Las dictaduras de ambos continentes no son intercambiables, decía la tesis de Lidia. Ninguna dictadura lo es. Pero tal vez, me explicaba Lidia (ella tiene la capacidad de materializar en su lenguaje corporal lo que lleva dentro) sí que nos haría falta tener una pizca de la amargura de hace décadas, para asegurarnos de que habíamos aprendido algo. Yo lo veo difícil. Nosotros no acabamos con la dictadura, sólo la agotamos. Así hacemos aquí las cosas. Mi generación se ha ido por el hoyo de la ociosidad, suelo escuchar decir a los mayores; la generación de la posguerra, la que vio crecer como hongos los fantasmas y delirios de un imbécil (cualquier definición acertada de dictadura incluye a un imbécil) quiso saltar un gran charco, pero parte de ella nunca regresó, porque es difícil regresar de una huida.

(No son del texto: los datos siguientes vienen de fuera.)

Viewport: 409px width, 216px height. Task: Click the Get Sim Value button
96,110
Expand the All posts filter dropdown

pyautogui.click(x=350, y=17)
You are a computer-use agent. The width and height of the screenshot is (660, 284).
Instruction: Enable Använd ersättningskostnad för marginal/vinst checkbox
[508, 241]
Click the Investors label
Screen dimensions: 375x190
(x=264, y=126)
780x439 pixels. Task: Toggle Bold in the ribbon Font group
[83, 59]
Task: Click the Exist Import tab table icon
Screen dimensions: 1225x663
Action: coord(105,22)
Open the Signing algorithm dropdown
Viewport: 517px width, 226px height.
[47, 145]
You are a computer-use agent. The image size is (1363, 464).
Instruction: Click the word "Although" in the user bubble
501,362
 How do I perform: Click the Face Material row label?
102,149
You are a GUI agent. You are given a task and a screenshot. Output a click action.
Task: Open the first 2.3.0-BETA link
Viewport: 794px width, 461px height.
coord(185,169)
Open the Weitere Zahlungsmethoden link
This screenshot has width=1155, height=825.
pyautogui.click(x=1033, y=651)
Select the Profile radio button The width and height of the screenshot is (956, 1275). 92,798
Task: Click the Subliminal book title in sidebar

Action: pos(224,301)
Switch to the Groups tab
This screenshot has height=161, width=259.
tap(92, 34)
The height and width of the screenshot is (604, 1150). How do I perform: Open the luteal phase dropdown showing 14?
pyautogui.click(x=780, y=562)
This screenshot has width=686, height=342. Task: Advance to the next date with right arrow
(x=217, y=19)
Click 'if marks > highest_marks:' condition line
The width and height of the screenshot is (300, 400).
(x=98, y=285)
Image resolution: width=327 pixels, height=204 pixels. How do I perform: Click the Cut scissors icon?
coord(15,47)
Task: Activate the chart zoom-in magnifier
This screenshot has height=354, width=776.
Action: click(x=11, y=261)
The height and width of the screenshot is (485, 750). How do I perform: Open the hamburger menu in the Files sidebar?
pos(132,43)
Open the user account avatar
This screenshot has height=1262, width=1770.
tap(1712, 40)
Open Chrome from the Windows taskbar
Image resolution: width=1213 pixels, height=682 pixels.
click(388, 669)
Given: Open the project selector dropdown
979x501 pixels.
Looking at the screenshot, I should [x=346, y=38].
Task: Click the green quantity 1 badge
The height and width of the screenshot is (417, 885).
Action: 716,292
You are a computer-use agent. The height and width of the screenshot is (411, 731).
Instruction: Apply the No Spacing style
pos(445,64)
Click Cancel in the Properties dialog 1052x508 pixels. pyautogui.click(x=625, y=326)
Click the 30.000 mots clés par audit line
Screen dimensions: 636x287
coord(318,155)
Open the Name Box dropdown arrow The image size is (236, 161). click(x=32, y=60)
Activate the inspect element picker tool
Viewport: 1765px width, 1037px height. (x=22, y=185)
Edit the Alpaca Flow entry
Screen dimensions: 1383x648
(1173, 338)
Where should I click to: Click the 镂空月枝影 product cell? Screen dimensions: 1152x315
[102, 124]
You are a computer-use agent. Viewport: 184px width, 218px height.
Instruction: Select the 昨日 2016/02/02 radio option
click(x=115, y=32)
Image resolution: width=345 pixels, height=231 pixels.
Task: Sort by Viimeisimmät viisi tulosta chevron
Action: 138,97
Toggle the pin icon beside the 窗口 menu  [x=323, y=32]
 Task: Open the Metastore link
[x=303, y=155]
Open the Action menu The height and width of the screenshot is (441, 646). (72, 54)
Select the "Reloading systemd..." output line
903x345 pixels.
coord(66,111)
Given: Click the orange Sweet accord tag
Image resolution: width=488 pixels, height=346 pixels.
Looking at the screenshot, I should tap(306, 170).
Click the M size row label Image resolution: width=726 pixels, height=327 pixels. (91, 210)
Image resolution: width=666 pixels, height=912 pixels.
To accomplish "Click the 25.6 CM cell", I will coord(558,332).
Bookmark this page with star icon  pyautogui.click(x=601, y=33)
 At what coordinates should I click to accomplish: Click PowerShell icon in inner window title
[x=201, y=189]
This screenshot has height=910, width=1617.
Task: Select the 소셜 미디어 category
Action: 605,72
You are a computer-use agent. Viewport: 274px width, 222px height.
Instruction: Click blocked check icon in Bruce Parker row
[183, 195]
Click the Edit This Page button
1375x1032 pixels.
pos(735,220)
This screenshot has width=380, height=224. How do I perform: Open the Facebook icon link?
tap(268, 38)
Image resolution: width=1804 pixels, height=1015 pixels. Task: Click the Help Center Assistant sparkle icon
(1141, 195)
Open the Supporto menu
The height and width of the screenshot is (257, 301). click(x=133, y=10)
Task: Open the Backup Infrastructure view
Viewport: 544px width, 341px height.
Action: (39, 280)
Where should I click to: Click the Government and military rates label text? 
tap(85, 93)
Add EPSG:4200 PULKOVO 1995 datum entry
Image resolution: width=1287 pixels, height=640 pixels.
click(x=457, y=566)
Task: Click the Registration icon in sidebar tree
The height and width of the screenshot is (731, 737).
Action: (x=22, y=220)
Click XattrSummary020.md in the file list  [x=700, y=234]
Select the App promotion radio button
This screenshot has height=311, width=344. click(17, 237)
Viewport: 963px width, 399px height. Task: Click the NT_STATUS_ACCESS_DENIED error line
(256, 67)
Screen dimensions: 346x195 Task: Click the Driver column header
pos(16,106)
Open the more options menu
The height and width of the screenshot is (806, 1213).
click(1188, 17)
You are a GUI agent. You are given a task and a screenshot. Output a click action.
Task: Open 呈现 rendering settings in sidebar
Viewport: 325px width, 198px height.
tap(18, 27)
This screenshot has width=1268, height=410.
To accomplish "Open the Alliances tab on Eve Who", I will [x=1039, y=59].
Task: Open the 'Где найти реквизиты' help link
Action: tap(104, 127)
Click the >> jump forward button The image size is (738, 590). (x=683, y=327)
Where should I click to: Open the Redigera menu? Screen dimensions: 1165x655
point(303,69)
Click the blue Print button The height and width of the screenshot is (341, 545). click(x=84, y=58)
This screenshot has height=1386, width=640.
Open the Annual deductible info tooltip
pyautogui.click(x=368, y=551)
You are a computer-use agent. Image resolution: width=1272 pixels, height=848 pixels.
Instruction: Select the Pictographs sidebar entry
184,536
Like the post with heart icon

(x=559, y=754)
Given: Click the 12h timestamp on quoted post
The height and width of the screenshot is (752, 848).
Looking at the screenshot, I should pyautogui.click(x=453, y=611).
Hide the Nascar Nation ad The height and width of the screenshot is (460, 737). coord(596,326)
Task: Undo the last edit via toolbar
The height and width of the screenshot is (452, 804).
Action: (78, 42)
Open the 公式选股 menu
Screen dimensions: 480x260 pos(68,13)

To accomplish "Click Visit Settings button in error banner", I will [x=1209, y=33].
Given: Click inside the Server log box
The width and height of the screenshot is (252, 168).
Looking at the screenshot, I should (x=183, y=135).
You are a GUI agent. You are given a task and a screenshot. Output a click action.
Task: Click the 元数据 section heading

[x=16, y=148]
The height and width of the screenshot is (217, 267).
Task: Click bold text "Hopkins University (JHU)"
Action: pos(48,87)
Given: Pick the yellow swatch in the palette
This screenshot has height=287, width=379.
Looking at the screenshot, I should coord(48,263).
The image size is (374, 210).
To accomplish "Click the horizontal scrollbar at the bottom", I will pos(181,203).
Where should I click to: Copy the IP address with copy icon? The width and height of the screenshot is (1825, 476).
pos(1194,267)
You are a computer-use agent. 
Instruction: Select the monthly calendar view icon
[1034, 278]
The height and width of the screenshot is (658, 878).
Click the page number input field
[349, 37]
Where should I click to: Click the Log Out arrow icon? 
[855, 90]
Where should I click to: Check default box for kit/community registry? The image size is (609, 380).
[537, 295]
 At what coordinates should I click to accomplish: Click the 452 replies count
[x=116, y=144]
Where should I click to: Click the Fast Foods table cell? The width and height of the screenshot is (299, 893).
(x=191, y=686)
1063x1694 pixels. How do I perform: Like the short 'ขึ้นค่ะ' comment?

De esto iban las canciones de mi casa, y en ese inabarcable campo quiso meterse Lidia al comienzo de su tesis. La generación de nuestros abuelos descendió por un remolino, un maelström, junto a sus héroes culturales, decía Lidia, que por cierto sabe hablar muy bien alemán; al llegar a la última vocal escondía la lengua y la hacía descender, como indica la diéresis que lleva encima la letra. No establecía comparaciones entre su cojera y todo lo demás. No lo disimulaba. Bromeaba con que así conseguía ron gratis. Yo sólo me sentí avergonzado en una ocasión: ella había ido a un médico que podía reconstruir el músculo dañado, y yo le dije que no era buena idea, que me gustaba así. Pero no le dije que fuera su cojera lo que me gustaba de ella, sino el hecho de que no le diera importancia. Es como si la reconstrucción de su pie la convirtiera en una versión pobre de sí misma.

Lidia había llegado a una doble conclusión en su investigación académica: que alejarnos de América Latina para escondernos en Europa fue un error (no sé lo suficiente de ello para saber si estar de acuerdo), y que aquella generación hizo lo que nunca se ha de hacer cuando uno cae en un remolino que mueve grandes masas de agua: nadar hasta sentir calambres.